Swap deployments to promote a staged deployment to production

When you decide to deploy a new release of a cloud service, stage and test your new release in your cloud service staging environment. Use Swap to switch the URLs by which the two deployments are addressed and promote a new release to production.

You can swap deployments from the Cloud Services page or the dashboard.

  1. In the Azure portal, select the cloud service you want to update. This step opens the cloud service instance blade.

  2. On the blade, select Swap.

    Cloud Services Swap button

  3. The following confirmation prompt opens:

    Cloud Services Swap

  4. After you verify the deployment information, select OK to swap the deployments.

    The deployment swap happens quickly because the only thing that changes is the virtual IP addresses (VIPs) for the deployments.

    To save compute costs, you can delete the staging deployment after you verify that your production deployment is working as expected.

Common questions about swapping deployments

What are the prerequisites for swapping deployments?

There are two key prerequisites for a successful deployment swap:

  • If you want to use a static IP address for your production slot, you must reserve one for your staging slot as well. Otherwise, the swap fails.

  • All instances of your roles must be running before you can perform the swap. You can check the status of your instances on the Overview blade of the Azure portal. Alternatively, you can use the Get-AzureRole command in Windows PowerShell.

Note

Guest OS updates and service healing operations also can cause deployment swaps to fail. For more information, see Troubleshoot cloud service deployment problems.

Does a swap incur downtime for my application? How should I handle it?

As described in the previous section, a deployment swap is typically fast because it's just a configuration change in the Azure load balancer. In some cases, it can take 10 or more seconds and result in transient connection failures. To limit the impact to your customers, consider implementing client retry logic.

Delete deployments and a cloud service

Before you can delete a cloud service, you must delete each existing deployment.

To save compute costs, you can delete the staging deployment after you verify that your production deployment is working as expected. Even if you stop your deployed role instances, Azure bills you for compute costs.

Use the following procedure to delete a deployment or your cloud service.

  1. In the Azure portal, select the cloud service you want to delete. This step opens the cloud service instance blade.

  2. On the blade, select Delete.

    Cloud Services Delete button

  3. To delete the entire cloud service, select the Cloud service and its deployments check box. Or you can choose either the Production deployment or the Staging deployment check box.

    Cloud Services Delete

  4. Select Delete at the bottom.

  5. To delete the cloud service, select Delete cloud service. Then, at the confirmation prompt, select Yes.

Note

When a cloud service is deleted and verbose monitoring is configured, you must delete the data manually from your storage account. For information about where to find the metrics tables, see Introduction to cloud service monitoring.

Find more information about failed deployments

The Overview blade has a status bar at the top. When you select the bar, a new blade opens and displays any error information. If the deployment doesn't contain any errors, the information blade is blank.

______

TASK LIST:
- A) Output the portion of the cloud service deployment text from "Cloud Services Swap button" to "for the deployments.".
- B) List the check boxes that the cloud service deployment text names in its procedure for deleting a deployment or cloud service.
The entries that follow come from a separate source, not from the cloud service deployment text.

______

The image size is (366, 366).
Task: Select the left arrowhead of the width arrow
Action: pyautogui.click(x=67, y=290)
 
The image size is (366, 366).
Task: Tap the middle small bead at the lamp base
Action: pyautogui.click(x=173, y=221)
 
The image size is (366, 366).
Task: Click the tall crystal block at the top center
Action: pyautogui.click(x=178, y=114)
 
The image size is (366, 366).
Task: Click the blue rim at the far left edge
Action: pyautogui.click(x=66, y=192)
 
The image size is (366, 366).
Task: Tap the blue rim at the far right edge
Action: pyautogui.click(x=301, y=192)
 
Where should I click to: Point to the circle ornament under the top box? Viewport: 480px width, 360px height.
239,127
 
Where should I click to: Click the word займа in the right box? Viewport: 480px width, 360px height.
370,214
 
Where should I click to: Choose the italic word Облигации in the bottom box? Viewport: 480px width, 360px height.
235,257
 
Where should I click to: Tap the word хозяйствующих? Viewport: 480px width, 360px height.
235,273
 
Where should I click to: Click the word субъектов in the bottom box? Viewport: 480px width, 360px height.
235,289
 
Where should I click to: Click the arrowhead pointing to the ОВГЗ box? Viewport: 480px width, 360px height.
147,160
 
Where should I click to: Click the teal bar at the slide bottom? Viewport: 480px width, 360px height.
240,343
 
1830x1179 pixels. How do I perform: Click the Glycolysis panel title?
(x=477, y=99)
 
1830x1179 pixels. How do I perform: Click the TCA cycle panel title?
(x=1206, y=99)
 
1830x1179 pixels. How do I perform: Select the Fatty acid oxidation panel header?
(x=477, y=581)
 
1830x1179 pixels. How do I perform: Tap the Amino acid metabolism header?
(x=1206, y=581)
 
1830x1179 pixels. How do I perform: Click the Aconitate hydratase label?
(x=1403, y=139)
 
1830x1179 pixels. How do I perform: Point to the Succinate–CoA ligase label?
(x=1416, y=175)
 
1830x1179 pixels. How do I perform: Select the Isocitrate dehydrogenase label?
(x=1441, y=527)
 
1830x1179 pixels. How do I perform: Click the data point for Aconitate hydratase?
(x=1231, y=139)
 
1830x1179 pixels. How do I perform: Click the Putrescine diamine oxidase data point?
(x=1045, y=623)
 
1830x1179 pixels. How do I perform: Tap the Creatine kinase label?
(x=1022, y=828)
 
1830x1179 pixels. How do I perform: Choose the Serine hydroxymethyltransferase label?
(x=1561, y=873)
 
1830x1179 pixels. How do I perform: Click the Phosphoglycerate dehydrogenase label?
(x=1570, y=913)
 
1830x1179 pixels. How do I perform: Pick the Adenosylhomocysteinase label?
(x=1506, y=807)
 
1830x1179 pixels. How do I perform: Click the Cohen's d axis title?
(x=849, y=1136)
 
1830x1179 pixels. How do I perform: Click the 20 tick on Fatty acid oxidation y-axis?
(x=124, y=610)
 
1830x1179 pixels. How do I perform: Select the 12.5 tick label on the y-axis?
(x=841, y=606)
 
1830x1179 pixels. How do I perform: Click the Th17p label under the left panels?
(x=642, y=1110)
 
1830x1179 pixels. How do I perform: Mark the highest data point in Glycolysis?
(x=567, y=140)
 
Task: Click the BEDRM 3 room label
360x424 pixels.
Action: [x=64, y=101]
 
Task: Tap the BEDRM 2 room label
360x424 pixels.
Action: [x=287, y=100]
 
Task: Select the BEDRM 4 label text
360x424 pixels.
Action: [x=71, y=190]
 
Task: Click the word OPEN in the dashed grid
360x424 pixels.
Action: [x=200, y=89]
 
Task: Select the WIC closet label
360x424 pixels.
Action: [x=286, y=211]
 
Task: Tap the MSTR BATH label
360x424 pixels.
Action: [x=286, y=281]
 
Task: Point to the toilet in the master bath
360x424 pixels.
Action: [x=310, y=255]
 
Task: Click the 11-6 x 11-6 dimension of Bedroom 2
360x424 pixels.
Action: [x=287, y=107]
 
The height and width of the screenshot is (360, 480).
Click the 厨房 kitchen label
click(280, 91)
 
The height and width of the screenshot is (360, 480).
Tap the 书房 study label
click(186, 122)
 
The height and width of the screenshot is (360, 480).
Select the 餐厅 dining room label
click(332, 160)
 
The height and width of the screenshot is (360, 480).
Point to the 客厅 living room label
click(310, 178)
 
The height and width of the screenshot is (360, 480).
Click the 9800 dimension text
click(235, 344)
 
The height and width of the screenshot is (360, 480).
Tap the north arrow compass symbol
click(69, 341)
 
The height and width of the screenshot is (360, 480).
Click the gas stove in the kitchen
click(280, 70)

______

SOLUTIONS:
- A)
Cloud Services Swap button

  3. The following confirmation prompt opens:

    Cloud Services Swap

  4. After you verify the deployment information, select OK to swap the deployments.

    The deployment swap happens quickly because the only thing that changes is the virtual IP addresses (VIPs) for the deployments.

- B)
- Cloud service and its deployments
- Production deployment
- Staging deployment